START INPUT
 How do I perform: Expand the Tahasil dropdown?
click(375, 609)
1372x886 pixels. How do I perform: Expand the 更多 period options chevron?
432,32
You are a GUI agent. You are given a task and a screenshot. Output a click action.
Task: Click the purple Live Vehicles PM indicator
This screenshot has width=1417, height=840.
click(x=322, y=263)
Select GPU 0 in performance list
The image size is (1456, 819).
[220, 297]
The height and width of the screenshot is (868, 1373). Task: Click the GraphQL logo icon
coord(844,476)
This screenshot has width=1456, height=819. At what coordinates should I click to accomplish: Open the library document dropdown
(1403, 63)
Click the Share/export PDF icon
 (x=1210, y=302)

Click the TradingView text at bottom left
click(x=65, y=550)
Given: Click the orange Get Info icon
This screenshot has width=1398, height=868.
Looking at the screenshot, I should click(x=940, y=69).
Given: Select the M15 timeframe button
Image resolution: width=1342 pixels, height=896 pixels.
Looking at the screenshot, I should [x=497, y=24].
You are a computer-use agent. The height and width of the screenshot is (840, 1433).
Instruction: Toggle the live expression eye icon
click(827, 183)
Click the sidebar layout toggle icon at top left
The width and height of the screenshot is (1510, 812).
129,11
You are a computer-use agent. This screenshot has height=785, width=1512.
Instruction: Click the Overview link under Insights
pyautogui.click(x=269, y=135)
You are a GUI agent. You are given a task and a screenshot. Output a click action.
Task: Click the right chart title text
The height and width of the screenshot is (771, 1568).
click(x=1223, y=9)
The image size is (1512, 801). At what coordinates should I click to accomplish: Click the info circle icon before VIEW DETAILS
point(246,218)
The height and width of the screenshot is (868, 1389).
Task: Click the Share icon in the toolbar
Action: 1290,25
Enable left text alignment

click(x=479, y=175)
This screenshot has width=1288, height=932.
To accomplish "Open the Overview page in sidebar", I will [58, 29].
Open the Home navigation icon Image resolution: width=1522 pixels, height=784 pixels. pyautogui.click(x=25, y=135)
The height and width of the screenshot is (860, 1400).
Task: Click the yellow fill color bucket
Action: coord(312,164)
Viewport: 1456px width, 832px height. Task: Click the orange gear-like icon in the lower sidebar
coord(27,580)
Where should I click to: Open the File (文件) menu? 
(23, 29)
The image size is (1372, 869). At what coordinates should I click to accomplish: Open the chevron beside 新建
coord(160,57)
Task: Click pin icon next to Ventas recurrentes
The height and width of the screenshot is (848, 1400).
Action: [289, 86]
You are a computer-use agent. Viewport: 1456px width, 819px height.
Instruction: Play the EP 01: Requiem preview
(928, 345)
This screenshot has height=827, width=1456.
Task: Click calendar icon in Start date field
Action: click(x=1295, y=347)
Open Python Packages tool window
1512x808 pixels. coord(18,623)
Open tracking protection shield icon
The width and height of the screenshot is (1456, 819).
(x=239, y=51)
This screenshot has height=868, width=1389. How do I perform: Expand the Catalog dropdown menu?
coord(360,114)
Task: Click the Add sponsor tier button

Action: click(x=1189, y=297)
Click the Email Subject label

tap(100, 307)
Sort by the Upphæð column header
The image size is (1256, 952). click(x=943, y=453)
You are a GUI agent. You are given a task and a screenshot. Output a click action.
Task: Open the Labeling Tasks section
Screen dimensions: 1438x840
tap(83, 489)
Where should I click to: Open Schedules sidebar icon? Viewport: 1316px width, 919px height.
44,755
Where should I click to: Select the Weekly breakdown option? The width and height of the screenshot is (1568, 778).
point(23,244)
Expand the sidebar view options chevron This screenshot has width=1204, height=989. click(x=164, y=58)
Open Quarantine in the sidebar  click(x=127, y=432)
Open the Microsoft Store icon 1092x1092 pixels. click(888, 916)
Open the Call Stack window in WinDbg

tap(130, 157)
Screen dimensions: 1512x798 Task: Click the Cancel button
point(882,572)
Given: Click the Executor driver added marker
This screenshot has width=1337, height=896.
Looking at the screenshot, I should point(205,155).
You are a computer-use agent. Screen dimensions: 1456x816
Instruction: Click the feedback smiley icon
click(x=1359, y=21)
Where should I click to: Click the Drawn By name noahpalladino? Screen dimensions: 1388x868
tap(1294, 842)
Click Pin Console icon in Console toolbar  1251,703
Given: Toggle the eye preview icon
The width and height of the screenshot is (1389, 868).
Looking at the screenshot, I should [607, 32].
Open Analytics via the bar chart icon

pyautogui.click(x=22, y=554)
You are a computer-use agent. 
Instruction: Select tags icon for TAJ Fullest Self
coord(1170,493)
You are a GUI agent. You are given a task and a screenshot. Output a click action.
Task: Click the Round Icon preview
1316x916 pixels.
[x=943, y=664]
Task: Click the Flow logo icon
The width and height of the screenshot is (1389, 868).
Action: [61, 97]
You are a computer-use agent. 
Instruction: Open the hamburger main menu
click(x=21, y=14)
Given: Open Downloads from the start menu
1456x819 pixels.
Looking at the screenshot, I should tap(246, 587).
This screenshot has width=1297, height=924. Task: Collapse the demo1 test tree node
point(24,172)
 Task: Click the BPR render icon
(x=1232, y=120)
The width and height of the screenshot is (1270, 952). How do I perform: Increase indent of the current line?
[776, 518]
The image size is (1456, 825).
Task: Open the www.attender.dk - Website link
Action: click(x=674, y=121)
END INPUT
EXERCISE BRIEF:
The answer must consist of each line in the entries above that includes "computer".

ANSWER TO THIS PROBLEM:
You are a computer-use agent. The height and width of the screenshot is (840, 1433).
You are a computer-use agent. This screenshot has height=785, width=1512.
You are a computer-use agent. Viewport: 1456px width, 819px height.
You are a computer-use agent. Screen dimensions: 1456x816
You are a computer-use agent. 
You are a computer-use agent. 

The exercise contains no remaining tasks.